Yabancı kelime almak yeni bir nesnenin veya kavramın, geldiği yerden ismini de beraber almak demektir. Alınan yabancı kelime ya dilde karşılığı hiç olmayan kelimedir ya da dilde karşılığı olan fazladan bir kelimedir.
Birinci halde, yeni bir nesne veya kavramla karşılaşılır. Dilde onun kelimesi yoktur. Bu durumda ilk tabii yol onun ismini de beraber almaktır:
Ayet gazel cami otomobil radyo telefon
Televizyon motor banka posta telekom
Özellikle eşyaların beraberinde getirdiği kelimelerin dile süratle girme ve yayılma gücü vardır. Eğer adını önceden hazırlamamış ve o adla girişi sağlamamışsanız, eşyanın kendi kelimesini beraber getirmesine engel olamazsınız. Zaten hazırlıklı olmak da kolay değildir. Yenilik ve kelime çok defa dili ansızın bastırır.

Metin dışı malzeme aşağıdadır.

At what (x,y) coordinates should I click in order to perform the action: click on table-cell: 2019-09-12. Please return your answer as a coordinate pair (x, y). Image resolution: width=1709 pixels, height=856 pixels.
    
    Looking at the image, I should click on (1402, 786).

İkinci olarak dilde, karşılığı mevcut olsa da yine fazladan kelime girebilir. Böyle kelimelerde çeşitli etkenler rol oynar. Bunların başlıcaları çeşit ve değişiklik arzusu, özenme, taklit, nüans, kısalık, yaygınlık, kibarlık ve tesadüf olarak sıralanabilir. Fakat hepsinin ortak bir sebebi vardır ki o da kültür ilişkileri, dil alış-verişleridir. Kültür ve medeniyet tesirlerinden kaçmak mümkün değildir. Şüphesiz en iyisi bir dilin kendi kaynağından beslenmesidir. Ancak dile yabancı kelime girmiş diye yakınmaya da lüzum yoktur. Yabancı kelime almak değil, yabancı gramer kuralı almak tehlikelidir.

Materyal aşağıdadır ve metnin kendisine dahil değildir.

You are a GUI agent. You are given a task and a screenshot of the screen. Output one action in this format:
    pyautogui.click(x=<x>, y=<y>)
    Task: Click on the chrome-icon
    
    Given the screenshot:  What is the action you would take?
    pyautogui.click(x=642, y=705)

Esasen yüzde yüz saf dil yoktur. Dillerde yabancı asıllı kelimeler daima bulunur. Ayrıca dil o kelimeleri kendi yapısına uydurur:
Hendese-geometri teşekkür-mersi yemiş-meyve
Siyaset-politika teminat-garanti iktisat-ekonomi
Türkiye Türkçesi için cumhuriyetten sonra Arapça ve Farsçadan kelime alma yolu tamamıyla kapanmıştır. Buna karşılık bugün batıdan gelen kelimelere karşı açıktır.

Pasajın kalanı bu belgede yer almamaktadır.